122
LA FEMME DE MON FRERE
de Monia Chokri

J'avais des échos plutôt enthousiastes et positifs, avec, en plus, la pression de Loulou m'écrivant qu'elle "attendait ma critique"... Et me voilà donc à 13h30 dans la salle 3 du Victor Hugo (la petite), après un bon repas au Royal, direction le Québec, enfin, le Canada, Montréal, ses habitants sympatsiques et son langage fleuri pour ce film dont tout le monde, visiblement, a du mal à se rappeler du titre (c'était rigolo d'entendre les diverses propositions des spectateurs à la caissière...).

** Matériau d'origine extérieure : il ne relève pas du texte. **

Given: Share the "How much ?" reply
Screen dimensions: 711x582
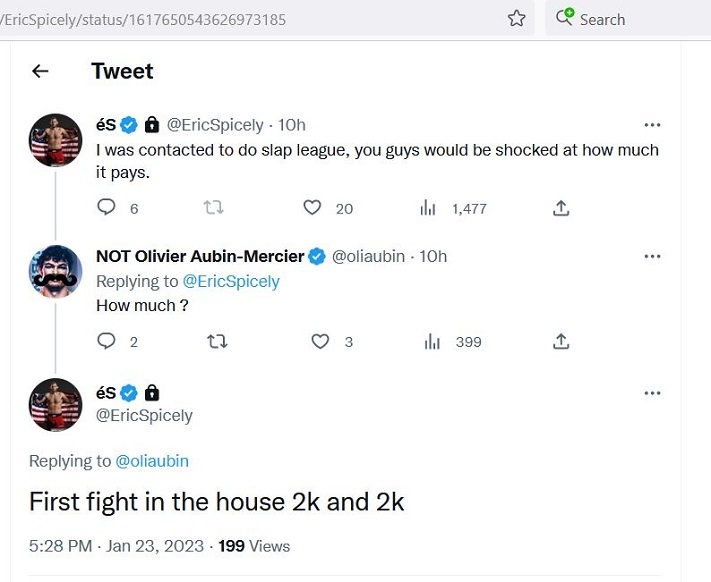Looking at the screenshot, I should coord(561,341).
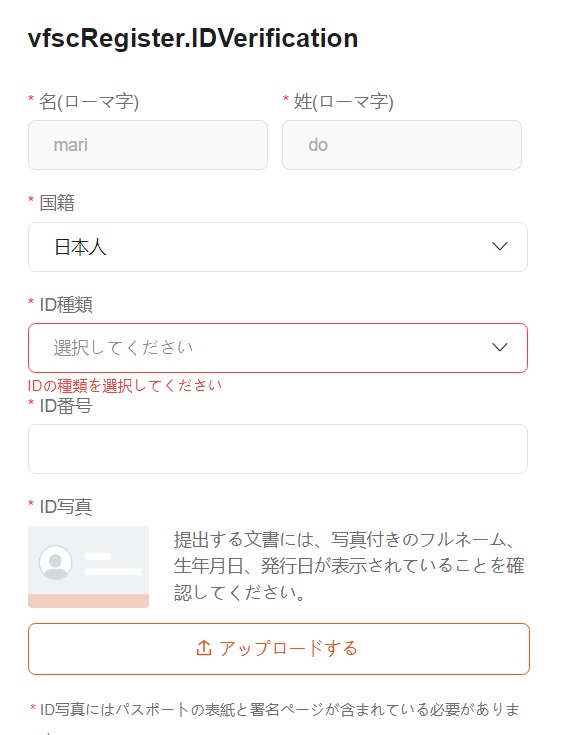Focus the ID番号 input field
562x735 pixels.
pos(278,449)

Le film est bavard, très bavard, à tel point que parfois on a le sentiment de friser l'overdose (le running gag des choix idiots genre Préfèrerais-tu... entre le frère et la soeur). Car frère et soeur il y a : Sophia (récemment doctorée pour une thèse à propos de Gramsci) et Karim (psy me semble-t-il), dont on met un certain temps, justement, à comprendre qu'ils ne sont que frère et soeur, tant leur couple semble être fusionnel. Sophia n'a pas de job, pas d'appart, pas d'amant, et, au début du film, elle est pourtant enceinte et souhaite (une nouvelle fois) se faire avorter. C'est lors de cette consultation avec sa gynéco que Karim, qui l'a accompagnée, va tomber amoureux d'Eloise, justement, la gynéco (et blonde) en question...

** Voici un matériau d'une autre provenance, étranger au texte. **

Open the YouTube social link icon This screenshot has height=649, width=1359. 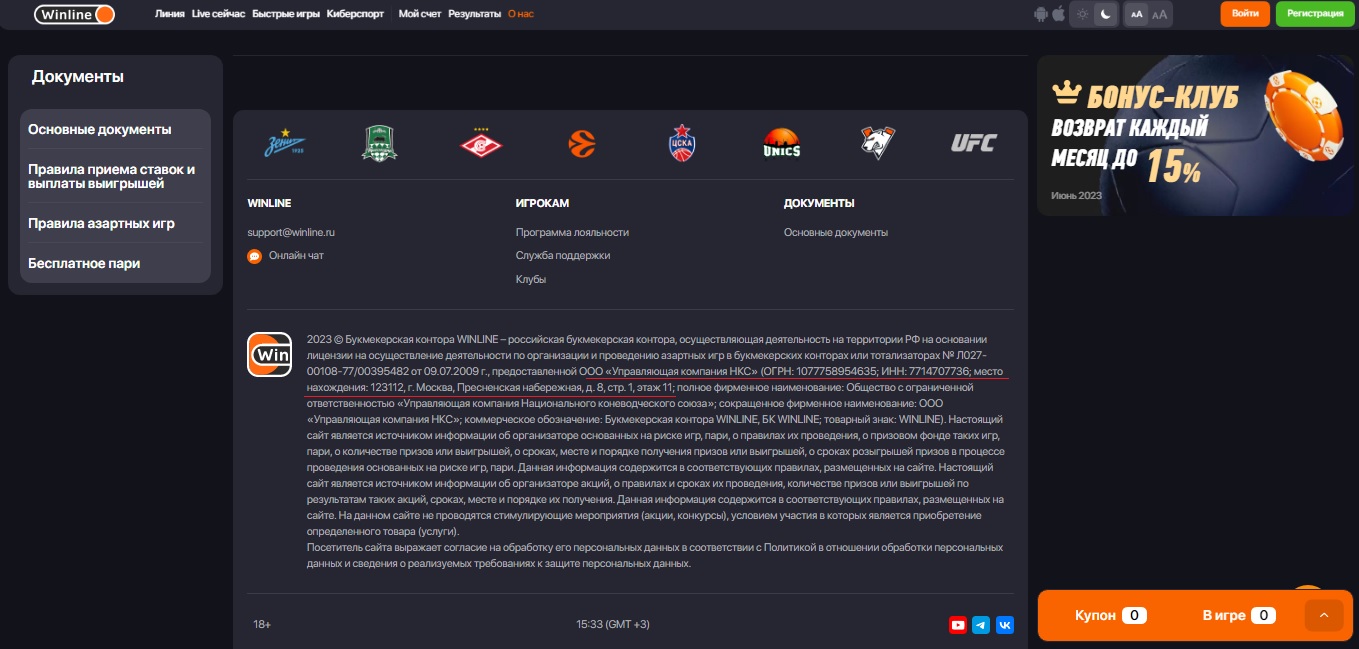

Et après, hélas, je suis confus, je suis désolé, je suis contrit, je bas ma coulpe, en un mot comme en cent je me suis un peu endormi. Pendant un kriss caliss tabarnak de moment (vous savez, vous voyez une scène, puis quand vous ouvrez l'oeil pour ce que vous pensez être la suivante, vous réalisez tiens! qu'ils étaient fermés et donc que vous avez dormi), et donc je n'ai pas tout vu du film et donc je ne peux pas tout à fait le critiquer (sauf sur ce que j'ai vu quand j'avais les yeux ouverts bien sûr).

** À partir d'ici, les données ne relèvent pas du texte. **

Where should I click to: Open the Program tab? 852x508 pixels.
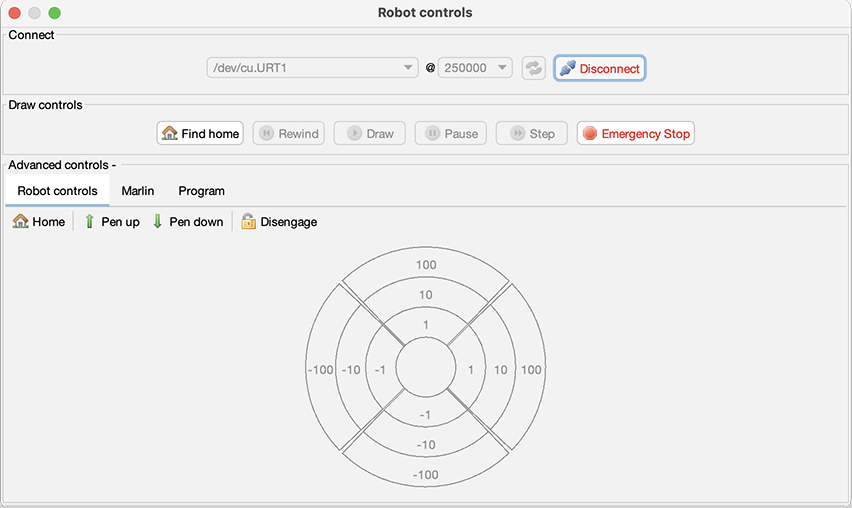(x=202, y=190)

La solution étant, évidemment, que nous le programmions dans un avenir proche (fin-août début septembre) dans le bôô cinéma...

(un blanc)

en plus du temps à passé (9 jours, mais vous ne pouvez pas le savoir donc il faut bien que je le matérialise) où j'ai été très occupé à déménager ce qui fait que j'ai un peu perdu le fil (désolé Loulou) je me souviens juste que j'ai trouvé le film très (trop) dense, et que la demoiselle, Sophia, est quand même un peu agaçante (mais j'essaierai de faire mieux quand on le programmera dans le bôô cinéma, promis!).